◆ **Page excerpt**:
********************

# Has anyone been to this site?



## Kaye3514 (Feb 17, 2013)

http://www.juxtapost.com

Knitting and crochet patterns some free cheers


----------



## CalifJane (Jul 28, 2011)

Interesting, thank you.


----------



## beachknit (Oct 25, 2011)

Seems really similar to Pinterest


----------



## kiwiannie (Jul 30, 2011)

Very nice,thankyou for the link. :thumbup:


----------



## Jessica-Jean (Mar 14, 2011)

It seems to be like Pinterest.


----------



## Kaye3514 (Feb 17, 2013)

Jessica-Jean I think you are correct it is a compilation of many sites patterns etc rather interesting if only for a look cheers


----------



## minniemo (Apr 23, 2011)

Have they changed it around since you guys looked?, as there were no patterns when I looked. There were 2/3 items of clothing there to be bought......I didn't encounter any patterns...perhaps it's me and I need to go to bed.


----------



## Kaye3514 (Feb 17, 2013)

Minniemo. There are hundreds of patterns you can type in knitting or crochet the above is only to the initial site. Hope you get to look around it is amazing..cheers


----------



## tenaj (Feb 22, 2011)

I can't thank you enough for this site. I am givin a Birthday dinner for a friend next month. She loves Greek food and Neapolitan Ice Cream.

********************

◆ **Raw data**:
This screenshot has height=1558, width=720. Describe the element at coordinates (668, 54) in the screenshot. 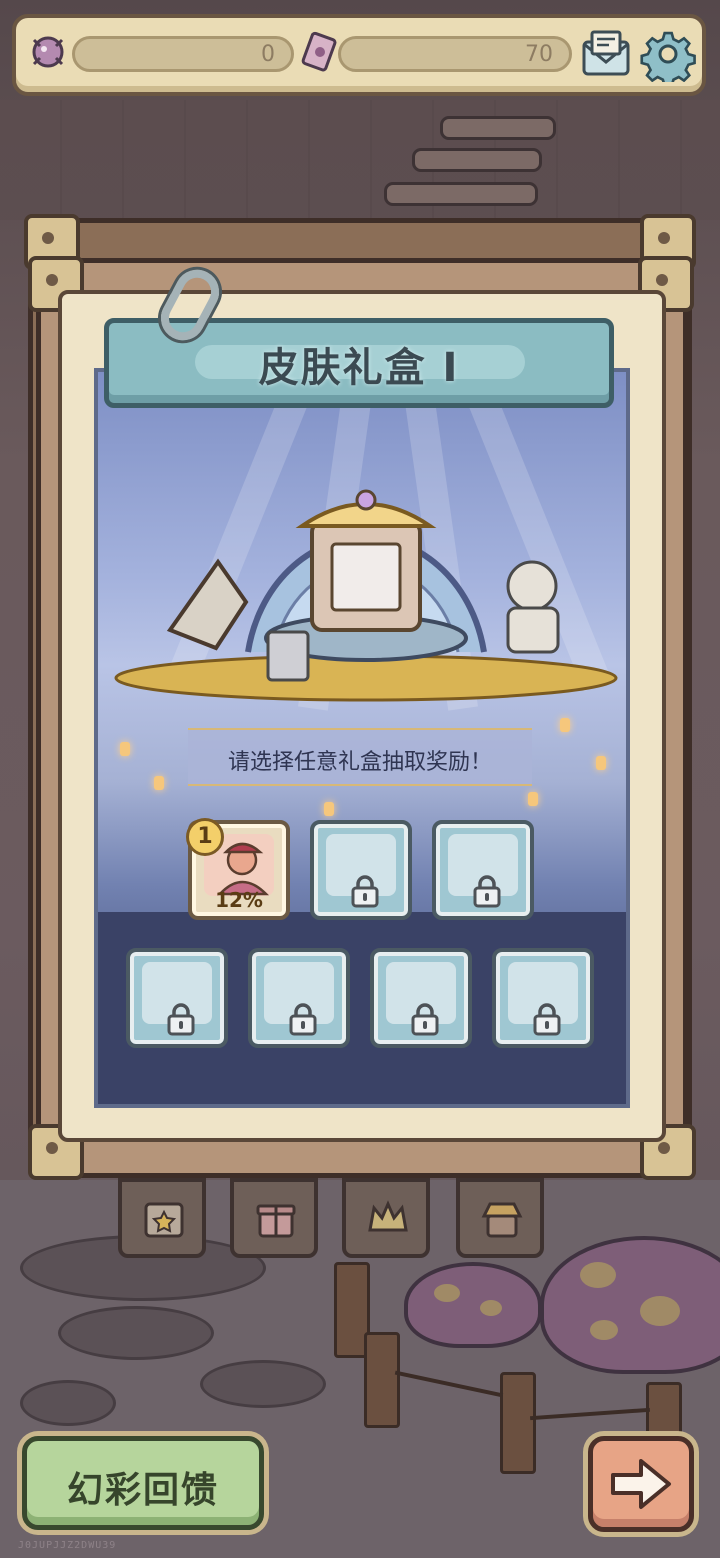

I see `gear-icon` at that location.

********************

◆ **Study questions**:
1: Sum up the forum thread in two sentences.
2: From the forum thread, reproduce word for word the stretch from "Jessica-Jean I think" through "(Apr 23, 2011)".
You won't need the data above for what comes next.

◆ **Solutions by task**:
1: A member posts a link to juxtapost.com, calling it a site with knitting and crochet patterns, some of them free, and others thank the poster and say it seems similar to Pinterest. When one member finds only a few clothing items for sale and no patterns, the original poster replies that hundreds of patterns come up if you type in knitting or crochet, since the link only goes to the main site.

2:
Jessica-Jean I think you are correct it is a compilation of many sites patterns etc rather interesting if only for a look cheers


----------



## minniemo (Apr 23, 2011)